Прямота и бесхитростность умозаключений, свойственные платоновским персонажам, превращены здесь в качества масочные. Амплуа здесь — не «простак», а «Парторг», не «герой», а «Паровоз ЩА-507». Поэтому всем, за исключением Фроси, свойственно утрировать оценки и эмоции, произносить слова многократно и на одной ноте, с механической точностью следовать партитуре движений. Поэтому удобно для «игр» пространство (художник Евгения Дриго), в котором все элементы бесхитростно означены: почта — из досок сколоченным ящиком, на котором написано «почта», вокзал — фонарем, искусственным снегом, метлой в руках дворника, общественные работы — отрезком рельс. Время — цветастыми платьями девушек, выделывающих «фигуры» на танцах в клубе, прозодеждой рабочих, долбающих кувалдой кусок рельсы, легким зонтом, за который держится Наташа (актриса Надежда Федотова), пропевая голосом «издалека» прощальное «прости» своему пугливому мужу.

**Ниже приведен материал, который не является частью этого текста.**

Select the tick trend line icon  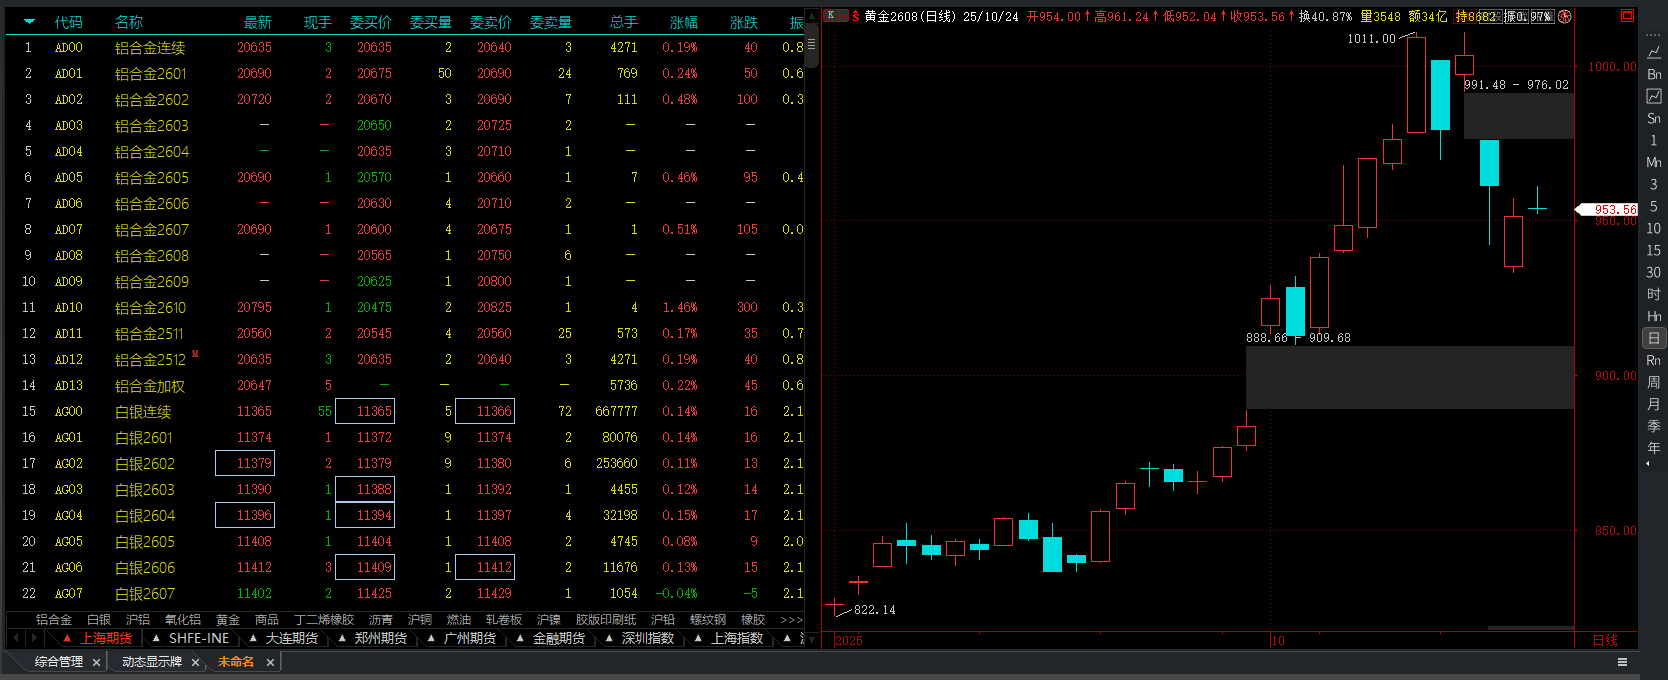[x=1654, y=52]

Стилизация под 20-е в романтическом флере.
Урок по электромагнитной индукции, который ведет товарищ Паровоз (актер Александр Солоненко), — образец слаженности коллектива. Работают как часы: хором повторяют заученные формулы, делают одинаковые пассы руками, а товарищ Паровоз, весь в черной коже, настоящий чекист, с металлом в голосе и неподражаемым пафосом, регулирует движение послушных учениц с помощью двух деревянных «ручек». В монтажной системе спектакля этот эпизод, разыгранный как по нотам, — один из номеров клоунады на соцреалистический манер. Как и выходки товарища Парторга (актер Евгений Фрадкин), любящего девушек со страстью, сравнимой только с верой в светлое коммунистическое будущее. Пламенность его монологов о половом чувстве равнозначна силе короткого выкрика «Я!», которым сопровождается выход из строя. Всю свою партию товарищ Парторг, то фокстротирующий с Фро, то бросающийся к неприступной телеграфистке Оле (актриса Юлия Левакова), то с готовностью откликающийся на призывы товарища Паровоза, протанцовывает и пропевает, играя поочередно характерность советского героя, пылкость романтического героя-любовника, озабоченность дон-жуана районного масштаба.

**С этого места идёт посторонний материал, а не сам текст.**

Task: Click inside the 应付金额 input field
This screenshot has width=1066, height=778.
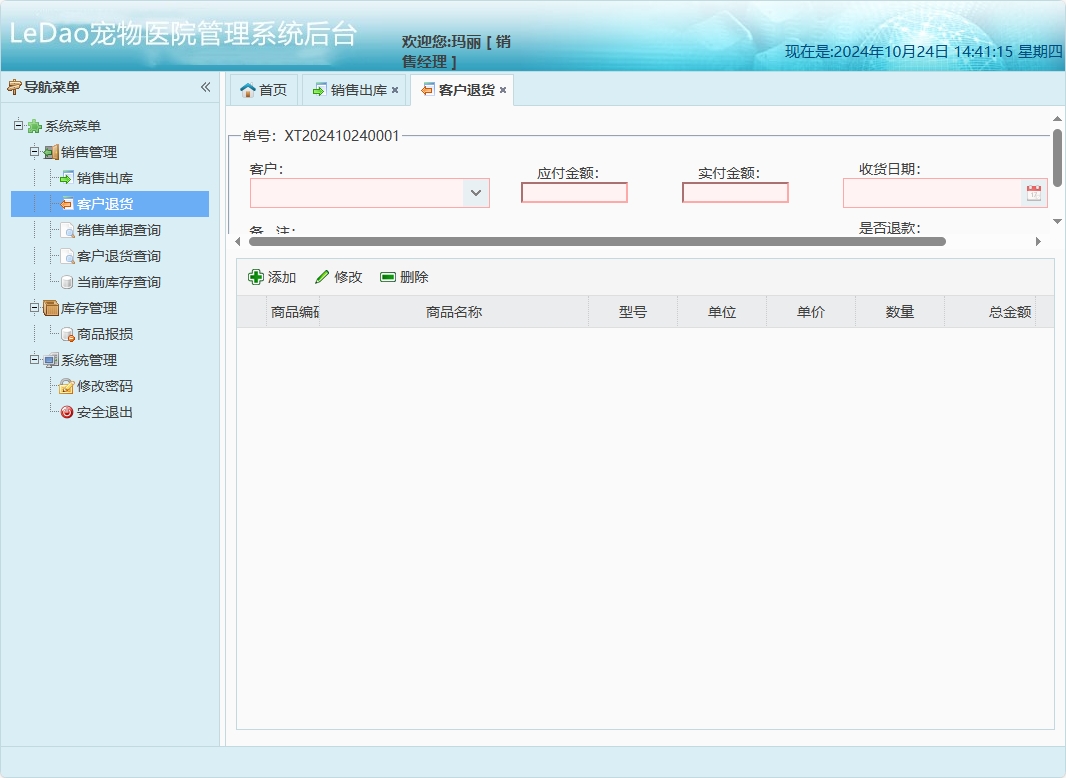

Одна за другой истории «про любовь» нанизываются на нитку, чтобы в конце концов главной стала история про Фро.
Иронически поданный текст звучит парафразом коротким притчам Нины Садур. Тот же нарочитый примитивизм и метафоричность. Течение сценической жизни дробится на отдельные «кадры», фразы, слова, звуки. В нужное время метут метлой, стучат телеграфным ключом, падает искусственный снег. Слова — часто произносимые «от третьего лица» или вывешиваемые на кумачовых лозунгах — живут своей, отдельной жизнью.
Прелесть неосентиментализма спектакля Зубжицкой—Золотаря — в его откровенной «сделанности». Стоит над кроватью, где спит трогательная парочка — Фро с Федором, товарищ Паровоз со свечой в руках и заводит на низких нотах знаменитый шаляпинский романс, дым клубится, кровати уже не видно, только «статуя» поющего Паровоза возвышается над всем этим великолепием. Смешиваются разные фактуры: дым, снежок, контровой свет и голая машинерия, грубо сбитый реквизит, стройные ряды «паровозов-парторгов», создающих звуковой и пластический эффект безотказно работающего механизма. Так и Фро — Светлана Письмиченко существует наперекор отлаженной системе. У нее — своя жизнь, актерская и «Фросина». Она переживает в согласии со своей, как писали про актрису, «трепетной детской сущностью» время в отсутствие Федора. В отсутствие предмета любви. Потому что сама любовь — всегда с Фро. Как и с остальными персонажами — главное, чтобы предмет мечтательных увлечений был недосягаем. По меньшей мере, паровоз. Или физик Фарадей, «неженатый мужчина». Море, Крым, где «не изюм растет, а виноград сохнет». Мальчик в порванных штанах на фоне фонтана… Спектакль про это. Про это самое.